Florida nurse Linda Mautner told me her son Ian was an honor student and scholarship winner before getting hooked on kratom as a college freshman. She says Ian went to the kava bar every night, got physically ill without ingesting it daily, was in and out of rehab, quit and relapsed over and over, all the while stealing from his family to keep up his habit of $125 worth of kratom gold. After his grandmother confronted him about the thefts, Linda said, he drove to the top of an overpass and dove off.
“We loved our son dearly,” she emailed me. “He took his life because all of his dreams had been shattered, and he was in shame and remorse from hurting his family to support his craving and active disease.”
The DEA says it will do research and re-consider its ban in the next couple years.
In the meantime, kratom fans are planning a protest for Sept 13, petitions are being signed, and kratom shops like Rocky Mountain Kratom are in disarray. “We’re trying to figure out what the future holds for us,” said a manager, who gave his name only as Jose.
For the next month, until they close, they’re limiting sales to one pound per customer. Inside the shop, the crowd complains. They want more.
“We had to,” the manager says, hurriedly. “At least we didn't raise the prices. We could've.”
Suddenly, this place is the equivalent of a speakeasy, a drug den.
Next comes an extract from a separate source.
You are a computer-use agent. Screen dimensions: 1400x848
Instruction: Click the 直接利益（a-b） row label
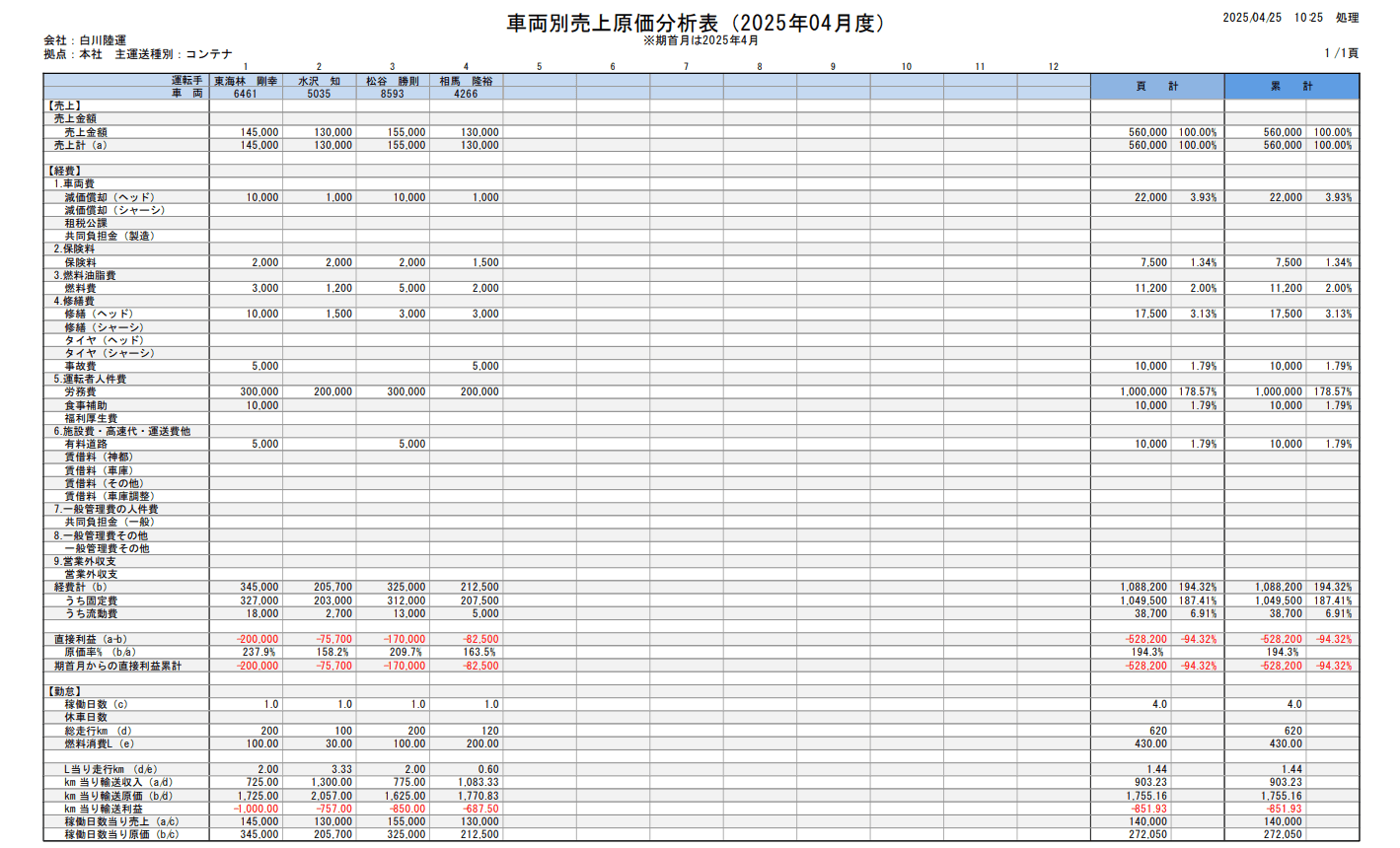(90, 640)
As word spreads that I’m a reporter, the employees stop answering questions at all, and suddenly swear to me that the kratom isn’t for human consumption — which is a common linguistic trick sellers of controversial herbs use to try and get around drug laws. "It's an aromatherapy product," the employees say, before threatening to call security and kicking me off the premises.
Cherish, standing outside the shop, looked hopeless.
“The doctors sent me to physical therapy, but it doesn't help,” Cherish told me. “They give me Ibuprofen and Tylenol. It's not enough. And I can't smoke weed for my job. What am I supposed to do?”
As kratom opponents cheer the DEA’s action, placing yet another plant on its list of forbidden substances, the only option for patients like Cherish, now, is to stock up. Expect prices to skyrocket and runs to continue through the end of the month and beyond, as another front opens up in the good old fashioned war on drugs.